▶ Task goal:
Please find the lines in the entries below that contain the word "this", and copy each one.

◆ ◆ ◆ ◆ ◆ ◆ ◆

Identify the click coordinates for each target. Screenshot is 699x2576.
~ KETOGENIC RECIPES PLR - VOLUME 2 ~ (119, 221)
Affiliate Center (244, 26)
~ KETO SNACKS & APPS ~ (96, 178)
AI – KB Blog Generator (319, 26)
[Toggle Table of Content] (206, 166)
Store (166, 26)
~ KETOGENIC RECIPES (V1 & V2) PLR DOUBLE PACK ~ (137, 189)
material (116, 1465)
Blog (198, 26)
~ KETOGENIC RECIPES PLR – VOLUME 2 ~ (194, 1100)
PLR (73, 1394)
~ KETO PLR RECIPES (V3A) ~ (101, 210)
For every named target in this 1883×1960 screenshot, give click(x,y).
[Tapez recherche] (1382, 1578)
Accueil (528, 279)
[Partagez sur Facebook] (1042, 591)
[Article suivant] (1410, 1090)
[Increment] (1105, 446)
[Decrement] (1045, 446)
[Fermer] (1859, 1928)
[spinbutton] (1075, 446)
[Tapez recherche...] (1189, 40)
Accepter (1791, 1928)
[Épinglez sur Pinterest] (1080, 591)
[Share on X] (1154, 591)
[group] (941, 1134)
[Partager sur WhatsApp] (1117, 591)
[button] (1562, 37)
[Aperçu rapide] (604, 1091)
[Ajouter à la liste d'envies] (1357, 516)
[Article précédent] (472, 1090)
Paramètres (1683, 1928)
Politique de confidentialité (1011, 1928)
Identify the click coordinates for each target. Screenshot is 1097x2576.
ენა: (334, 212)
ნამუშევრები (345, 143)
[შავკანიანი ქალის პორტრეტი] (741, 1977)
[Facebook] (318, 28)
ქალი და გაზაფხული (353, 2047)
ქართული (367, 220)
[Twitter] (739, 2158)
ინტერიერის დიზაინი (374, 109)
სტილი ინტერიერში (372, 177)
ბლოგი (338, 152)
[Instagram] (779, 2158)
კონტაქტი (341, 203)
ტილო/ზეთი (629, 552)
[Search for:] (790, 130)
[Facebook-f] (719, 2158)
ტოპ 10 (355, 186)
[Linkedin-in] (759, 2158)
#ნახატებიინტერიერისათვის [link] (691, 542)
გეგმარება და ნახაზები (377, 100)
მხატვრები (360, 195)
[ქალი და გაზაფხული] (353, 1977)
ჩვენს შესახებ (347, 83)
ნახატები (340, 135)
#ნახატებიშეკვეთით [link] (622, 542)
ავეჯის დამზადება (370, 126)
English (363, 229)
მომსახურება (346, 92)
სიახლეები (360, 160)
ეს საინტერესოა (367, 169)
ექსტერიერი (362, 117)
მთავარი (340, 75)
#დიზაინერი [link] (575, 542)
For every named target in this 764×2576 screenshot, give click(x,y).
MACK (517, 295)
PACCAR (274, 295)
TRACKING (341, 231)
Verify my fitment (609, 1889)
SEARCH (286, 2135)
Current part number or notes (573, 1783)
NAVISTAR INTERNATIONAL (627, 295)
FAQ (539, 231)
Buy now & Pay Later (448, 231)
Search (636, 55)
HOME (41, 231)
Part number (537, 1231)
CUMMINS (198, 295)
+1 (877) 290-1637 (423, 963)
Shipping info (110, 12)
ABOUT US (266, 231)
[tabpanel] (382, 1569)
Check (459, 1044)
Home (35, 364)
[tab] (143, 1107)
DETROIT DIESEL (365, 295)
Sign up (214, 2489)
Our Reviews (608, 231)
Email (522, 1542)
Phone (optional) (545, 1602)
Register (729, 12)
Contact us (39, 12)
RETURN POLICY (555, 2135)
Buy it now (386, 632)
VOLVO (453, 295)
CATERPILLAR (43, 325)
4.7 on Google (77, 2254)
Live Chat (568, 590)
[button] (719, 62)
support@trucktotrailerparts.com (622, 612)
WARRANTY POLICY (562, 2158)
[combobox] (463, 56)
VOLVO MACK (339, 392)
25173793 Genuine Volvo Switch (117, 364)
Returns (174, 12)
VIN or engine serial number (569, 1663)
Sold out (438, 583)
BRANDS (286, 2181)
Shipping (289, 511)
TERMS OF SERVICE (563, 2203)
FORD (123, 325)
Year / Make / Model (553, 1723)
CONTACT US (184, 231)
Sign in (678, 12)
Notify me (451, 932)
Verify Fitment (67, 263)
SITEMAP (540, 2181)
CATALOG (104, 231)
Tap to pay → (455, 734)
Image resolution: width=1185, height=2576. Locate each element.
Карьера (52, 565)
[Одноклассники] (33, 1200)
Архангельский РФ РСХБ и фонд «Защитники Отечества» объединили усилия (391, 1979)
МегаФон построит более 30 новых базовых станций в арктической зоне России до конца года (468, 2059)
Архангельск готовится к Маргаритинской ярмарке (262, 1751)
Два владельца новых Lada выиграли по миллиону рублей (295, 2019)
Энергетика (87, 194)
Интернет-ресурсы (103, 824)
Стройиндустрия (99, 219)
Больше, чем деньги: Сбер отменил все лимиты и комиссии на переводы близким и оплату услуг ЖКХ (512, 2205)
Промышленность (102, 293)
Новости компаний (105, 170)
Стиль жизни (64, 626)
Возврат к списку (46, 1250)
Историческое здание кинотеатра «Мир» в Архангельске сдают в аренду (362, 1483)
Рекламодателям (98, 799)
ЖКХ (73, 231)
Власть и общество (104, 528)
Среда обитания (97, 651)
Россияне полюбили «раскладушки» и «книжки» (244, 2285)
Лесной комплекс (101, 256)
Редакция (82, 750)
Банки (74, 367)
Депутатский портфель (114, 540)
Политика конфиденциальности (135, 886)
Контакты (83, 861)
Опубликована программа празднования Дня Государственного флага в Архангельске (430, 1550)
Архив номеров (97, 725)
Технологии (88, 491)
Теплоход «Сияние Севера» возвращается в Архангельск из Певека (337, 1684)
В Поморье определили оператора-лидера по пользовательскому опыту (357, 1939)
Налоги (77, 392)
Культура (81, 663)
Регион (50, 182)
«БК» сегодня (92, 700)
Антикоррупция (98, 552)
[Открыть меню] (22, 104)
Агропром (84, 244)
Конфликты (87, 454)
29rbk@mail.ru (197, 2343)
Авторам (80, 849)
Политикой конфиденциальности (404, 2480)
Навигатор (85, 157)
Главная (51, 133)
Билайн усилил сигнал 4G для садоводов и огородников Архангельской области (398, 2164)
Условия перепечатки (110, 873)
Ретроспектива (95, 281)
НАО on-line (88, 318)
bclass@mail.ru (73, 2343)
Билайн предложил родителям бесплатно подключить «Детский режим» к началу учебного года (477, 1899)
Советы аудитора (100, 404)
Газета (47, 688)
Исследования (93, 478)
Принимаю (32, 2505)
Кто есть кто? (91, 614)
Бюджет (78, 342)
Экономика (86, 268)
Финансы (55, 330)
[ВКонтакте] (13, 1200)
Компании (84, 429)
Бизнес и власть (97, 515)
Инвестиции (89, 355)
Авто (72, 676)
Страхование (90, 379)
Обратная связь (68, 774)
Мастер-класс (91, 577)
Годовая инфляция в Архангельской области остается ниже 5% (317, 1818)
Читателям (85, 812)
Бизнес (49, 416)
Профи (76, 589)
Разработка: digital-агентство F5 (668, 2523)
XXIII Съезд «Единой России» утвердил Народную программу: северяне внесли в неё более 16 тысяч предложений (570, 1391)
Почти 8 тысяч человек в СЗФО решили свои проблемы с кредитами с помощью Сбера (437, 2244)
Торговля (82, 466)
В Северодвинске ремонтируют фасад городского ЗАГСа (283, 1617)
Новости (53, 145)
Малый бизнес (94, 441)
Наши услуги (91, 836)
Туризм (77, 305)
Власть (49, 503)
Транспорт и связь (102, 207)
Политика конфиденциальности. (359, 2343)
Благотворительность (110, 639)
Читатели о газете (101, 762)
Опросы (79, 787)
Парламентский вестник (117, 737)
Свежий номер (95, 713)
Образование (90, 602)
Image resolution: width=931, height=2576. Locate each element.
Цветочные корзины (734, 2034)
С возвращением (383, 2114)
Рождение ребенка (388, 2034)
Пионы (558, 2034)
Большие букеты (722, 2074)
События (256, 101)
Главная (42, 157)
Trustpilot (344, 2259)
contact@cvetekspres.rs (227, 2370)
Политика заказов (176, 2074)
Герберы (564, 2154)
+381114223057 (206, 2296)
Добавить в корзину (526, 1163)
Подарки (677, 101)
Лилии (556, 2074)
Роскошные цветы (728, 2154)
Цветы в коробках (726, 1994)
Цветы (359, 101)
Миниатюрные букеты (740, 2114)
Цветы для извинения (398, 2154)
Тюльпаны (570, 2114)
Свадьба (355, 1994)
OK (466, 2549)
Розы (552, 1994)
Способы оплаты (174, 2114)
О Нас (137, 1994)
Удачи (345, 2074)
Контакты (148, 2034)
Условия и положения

◆ ◆ ◆ ◆ ◆ ◆ ◆

▶ Written answer:
For every named target in this 1883×1960 screenshot, give click(x,y).
For every named target in this 764×2576 screenshot, give click(x,y).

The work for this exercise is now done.